Targeting T-cell metabolism to boost immune checkpoint inhibitor therapy

Abstract

Immune checkpoint inhibitors (ICIs) have shown promising therapeutic effects in the treatment of advanced solid cancers, but their overall response rate is still very low for certain tumor subtypes, limiting their clinical scope. Moreover, the high incidence of drug resistance (including primary and acquired) and adverse effects pose significant challenges to the utilization of these therapies in the clinic. ICIs enhance T cell activation and reverse T cell exhaustion, which is a complex and multifactorial process suggesting that the regulatory mechanisms of ICI therapy are highly heterogeneous. Recently, metabolic reprogramming has emerged as a novel means of reversing T-cell exhaustion in the tumor microenvironment; there is increasing evidence that T cell metabolic disruption limits the therapeutic effect of ICIs. This review focuses on the crosstalk between T-cell metabolic reprogramming and ICI therapeutic efficacy, and summarizes recent strategies to improve drug tolerance and enhance anti-tumor effects by targeting T-cell metabolism alongside ICI therapy. The identification of potential targets for altering T-cell metabolism can significantly contribute to the development of methods to predict therapeutic responsiveness in patients receiving ICI therapy, which are currently unknown but would be of great clinical significance.

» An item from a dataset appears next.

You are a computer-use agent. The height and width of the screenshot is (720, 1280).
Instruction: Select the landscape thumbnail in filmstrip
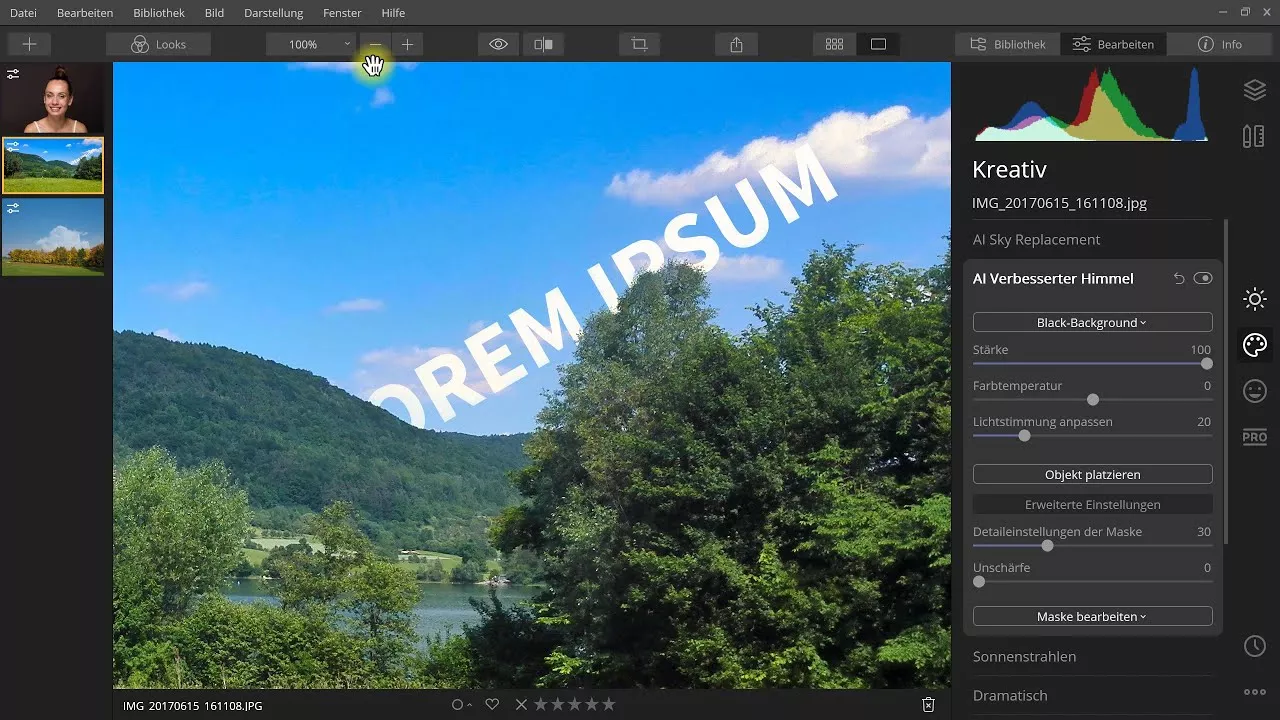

Keywords: T cell metabolism; immune checkpoint; immune checkpoints inhibitor; metabolic reprogramming; tumor microenvironment.

Figure 1

Strategies for targeting CD8+ T cell metabolism in combination with ICIs. Using small-molecule drugs or gene interference technology to target relevant elements in the metabolic pathways in the cytoplasm (A) and mitochondria (B) of CD8+ T cells, or targeting transcription factors that regulate metabolism (B), can improve the efficacy of ICI therapy and exert a greater antitumor effect.